Reproduce the material below line for line, changing nothing.

+ + + +

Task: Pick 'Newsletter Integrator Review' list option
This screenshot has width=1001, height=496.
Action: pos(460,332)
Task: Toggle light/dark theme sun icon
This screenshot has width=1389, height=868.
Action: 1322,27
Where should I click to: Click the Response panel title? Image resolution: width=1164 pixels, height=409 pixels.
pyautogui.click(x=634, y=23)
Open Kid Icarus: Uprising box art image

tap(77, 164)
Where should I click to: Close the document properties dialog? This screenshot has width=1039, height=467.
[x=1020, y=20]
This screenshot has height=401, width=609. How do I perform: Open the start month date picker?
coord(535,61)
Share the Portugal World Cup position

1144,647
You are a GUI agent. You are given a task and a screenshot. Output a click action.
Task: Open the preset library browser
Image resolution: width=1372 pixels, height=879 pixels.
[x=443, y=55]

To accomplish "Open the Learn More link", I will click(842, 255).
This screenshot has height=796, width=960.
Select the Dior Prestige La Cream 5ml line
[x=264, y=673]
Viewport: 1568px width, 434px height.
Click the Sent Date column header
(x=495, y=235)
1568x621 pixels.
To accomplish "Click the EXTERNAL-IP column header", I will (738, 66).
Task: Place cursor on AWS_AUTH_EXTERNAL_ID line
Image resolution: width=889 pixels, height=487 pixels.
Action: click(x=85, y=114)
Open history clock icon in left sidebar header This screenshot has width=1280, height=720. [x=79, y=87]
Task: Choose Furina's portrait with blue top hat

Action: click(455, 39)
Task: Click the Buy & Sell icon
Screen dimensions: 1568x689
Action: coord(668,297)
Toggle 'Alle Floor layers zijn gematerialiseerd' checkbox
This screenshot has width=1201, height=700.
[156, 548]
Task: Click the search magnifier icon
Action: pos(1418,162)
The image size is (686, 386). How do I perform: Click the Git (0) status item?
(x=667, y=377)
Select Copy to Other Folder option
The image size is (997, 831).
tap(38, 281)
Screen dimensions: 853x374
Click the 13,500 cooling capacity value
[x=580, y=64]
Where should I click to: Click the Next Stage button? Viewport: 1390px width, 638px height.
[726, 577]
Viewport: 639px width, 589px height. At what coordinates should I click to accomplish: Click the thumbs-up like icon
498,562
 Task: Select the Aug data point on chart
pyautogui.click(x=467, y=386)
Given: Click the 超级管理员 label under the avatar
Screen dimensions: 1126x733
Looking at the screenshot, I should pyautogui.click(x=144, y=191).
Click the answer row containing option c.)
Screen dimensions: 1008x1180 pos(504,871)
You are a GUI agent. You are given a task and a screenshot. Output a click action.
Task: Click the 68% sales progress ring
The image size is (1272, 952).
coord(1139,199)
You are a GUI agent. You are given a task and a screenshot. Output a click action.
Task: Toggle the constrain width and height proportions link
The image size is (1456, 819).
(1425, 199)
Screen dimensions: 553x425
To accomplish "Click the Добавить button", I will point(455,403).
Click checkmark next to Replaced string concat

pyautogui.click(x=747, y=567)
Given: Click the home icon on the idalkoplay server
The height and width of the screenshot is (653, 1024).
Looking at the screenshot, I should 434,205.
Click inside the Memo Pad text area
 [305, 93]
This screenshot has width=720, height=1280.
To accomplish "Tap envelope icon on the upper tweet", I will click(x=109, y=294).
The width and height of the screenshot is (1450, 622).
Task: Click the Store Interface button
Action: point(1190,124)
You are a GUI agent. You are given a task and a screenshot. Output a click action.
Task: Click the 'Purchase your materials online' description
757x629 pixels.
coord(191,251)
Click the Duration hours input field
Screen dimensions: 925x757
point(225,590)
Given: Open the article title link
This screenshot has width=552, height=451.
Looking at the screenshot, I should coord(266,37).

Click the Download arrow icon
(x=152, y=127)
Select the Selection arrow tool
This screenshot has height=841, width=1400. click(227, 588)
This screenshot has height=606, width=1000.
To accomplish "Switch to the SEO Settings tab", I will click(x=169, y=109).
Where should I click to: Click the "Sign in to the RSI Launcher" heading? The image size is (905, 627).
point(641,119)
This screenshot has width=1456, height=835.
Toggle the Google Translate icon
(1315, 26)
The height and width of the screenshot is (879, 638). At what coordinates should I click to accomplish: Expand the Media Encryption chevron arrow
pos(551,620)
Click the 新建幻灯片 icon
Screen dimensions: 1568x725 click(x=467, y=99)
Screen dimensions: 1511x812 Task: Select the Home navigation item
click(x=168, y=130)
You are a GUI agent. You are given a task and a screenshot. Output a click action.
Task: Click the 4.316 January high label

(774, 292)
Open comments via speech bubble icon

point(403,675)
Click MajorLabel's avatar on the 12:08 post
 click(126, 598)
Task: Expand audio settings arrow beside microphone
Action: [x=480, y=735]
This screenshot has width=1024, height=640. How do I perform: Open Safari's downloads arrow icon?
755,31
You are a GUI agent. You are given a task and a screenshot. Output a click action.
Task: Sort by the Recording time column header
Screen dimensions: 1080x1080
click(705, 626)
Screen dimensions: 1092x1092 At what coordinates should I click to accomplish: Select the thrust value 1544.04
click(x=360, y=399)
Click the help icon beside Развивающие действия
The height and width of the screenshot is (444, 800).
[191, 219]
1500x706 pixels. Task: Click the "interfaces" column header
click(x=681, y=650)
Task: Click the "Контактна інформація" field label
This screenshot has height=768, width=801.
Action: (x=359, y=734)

+ + + +

*Solution for this exercise*
Task: Pick 'Newsletter Integrator Review' list option
This screenshot has width=1001, height=496.
Action: pos(460,332)
Task: Toggle light/dark theme sun icon
This screenshot has width=1389, height=868.
Action: 1322,27
Where should I click to: Click the Response panel title? Image resolution: width=1164 pixels, height=409 pixels.
pyautogui.click(x=634, y=23)
Open Kid Icarus: Uprising box art image

tap(77, 164)
Where should I click to: Close the document properties dialog? This screenshot has width=1039, height=467.
[x=1020, y=20]
This screenshot has height=401, width=609. How do I perform: Open the start month date picker?
coord(535,61)
Share the Portugal World Cup position

1144,647
You are a GUI agent. You are given a task and a screenshot. Output a click action.
Task: Open the preset library browser
Image resolution: width=1372 pixels, height=879 pixels.
[x=443, y=55]

To accomplish "Open the Learn More link", I will click(842, 255).
This screenshot has height=796, width=960.
Select the Dior Prestige La Cream 5ml line
[x=264, y=673]
Viewport: 1568px width, 434px height.
Click the Sent Date column header
(x=495, y=235)
1568x621 pixels.
To accomplish "Click the EXTERNAL-IP column header", I will (738, 66).
Task: Place cursor on AWS_AUTH_EXTERNAL_ID line
Image resolution: width=889 pixels, height=487 pixels.
Action: click(x=85, y=114)
Open history clock icon in left sidebar header This screenshot has width=1280, height=720. [x=79, y=87]
Task: Choose Furina's portrait with blue top hat

Action: click(455, 39)
Task: Click the Buy & Sell icon
Screen dimensions: 1568x689
Action: coord(668,297)
Toggle 'Alle Floor layers zijn gematerialiseerd' checkbox
This screenshot has width=1201, height=700.
[156, 548]
Task: Click the search magnifier icon
Action: pos(1418,162)
The image size is (686, 386). How do I perform: Click the Git (0) status item?
(x=667, y=377)
Select Copy to Other Folder option
The image size is (997, 831).
tap(38, 281)
Screen dimensions: 853x374
Click the 13,500 cooling capacity value
[x=580, y=64]
Where should I click to: Click the Next Stage button? Viewport: 1390px width, 638px height.
[726, 577]
Viewport: 639px width, 589px height. At what coordinates should I click to accomplish: Click the thumbs-up like icon
498,562
 Task: Select the Aug data point on chart
pyautogui.click(x=467, y=386)
Given: Click the 超级管理员 label under the avatar
Screen dimensions: 1126x733
Looking at the screenshot, I should pyautogui.click(x=144, y=191).
Click the answer row containing option c.)
Screen dimensions: 1008x1180 pos(504,871)
You are a GUI agent. You are given a task and a screenshot. Output a click action.
Task: Click the 68% sales progress ring
The image size is (1272, 952).
coord(1139,199)
You are a GUI agent. You are given a task and a screenshot. Output a click action.
Task: Toggle the constrain width and height proportions link
The image size is (1456, 819).
(1425, 199)
Screen dimensions: 553x425
To accomplish "Click the Добавить button", I will point(455,403).
Click checkmark next to Replaced string concat

pyautogui.click(x=747, y=567)
Given: Click the home icon on the idalkoplay server
The height and width of the screenshot is (653, 1024).
Looking at the screenshot, I should 434,205.
Click inside the Memo Pad text area
 [305, 93]
This screenshot has width=720, height=1280.
To accomplish "Tap envelope icon on the upper tweet", I will click(x=109, y=294).
The width and height of the screenshot is (1450, 622).
Task: Click the Store Interface button
Action: point(1190,124)
You are a GUI agent. You are given a task and a screenshot. Output a click action.
Task: Click the 'Purchase your materials online' description
757x629 pixels.
coord(191,251)
Click the Duration hours input field
Screen dimensions: 925x757
point(225,590)
Given: Open the article title link
This screenshot has width=552, height=451.
Looking at the screenshot, I should coord(266,37).

Click the Download arrow icon
(x=152, y=127)
Select the Selection arrow tool
This screenshot has height=841, width=1400. click(227, 588)
This screenshot has height=606, width=1000.
To accomplish "Switch to the SEO Settings tab", I will click(x=169, y=109).
Where should I click to: Click the "Sign in to the RSI Launcher" heading? The image size is (905, 627).
point(641,119)
This screenshot has width=1456, height=835.
Toggle the Google Translate icon
(1315, 26)
The height and width of the screenshot is (879, 638). At what coordinates should I click to accomplish: Expand the Media Encryption chevron arrow
pos(551,620)
Click the 新建幻灯片 icon
Screen dimensions: 1568x725 click(x=467, y=99)
Screen dimensions: 1511x812 Task: Select the Home navigation item
click(x=168, y=130)
You are a GUI agent. You are given a task and a screenshot. Output a click action.
Task: Click the 4.316 January high label

(774, 292)
Open comments via speech bubble icon

point(403,675)
Click MajorLabel's avatar on the 12:08 post
 click(126, 598)
Task: Expand audio settings arrow beside microphone
Action: [x=480, y=735]
This screenshot has width=1024, height=640. How do I perform: Open Safari's downloads arrow icon?
755,31
You are a GUI agent. You are given a task and a screenshot. Output a click action.
Task: Sort by the Recording time column header
Screen dimensions: 1080x1080
click(705, 626)
Screen dimensions: 1092x1092 At what coordinates should I click to accomplish: Select the thrust value 1544.04
click(x=360, y=399)
Click the help icon beside Развивающие действия
The height and width of the screenshot is (444, 800).
[191, 219]
1500x706 pixels. Task: Click the "interfaces" column header
click(x=681, y=650)
Task: Click the "Контактна інформація" field label
This screenshot has height=768, width=801.
Action: (x=359, y=734)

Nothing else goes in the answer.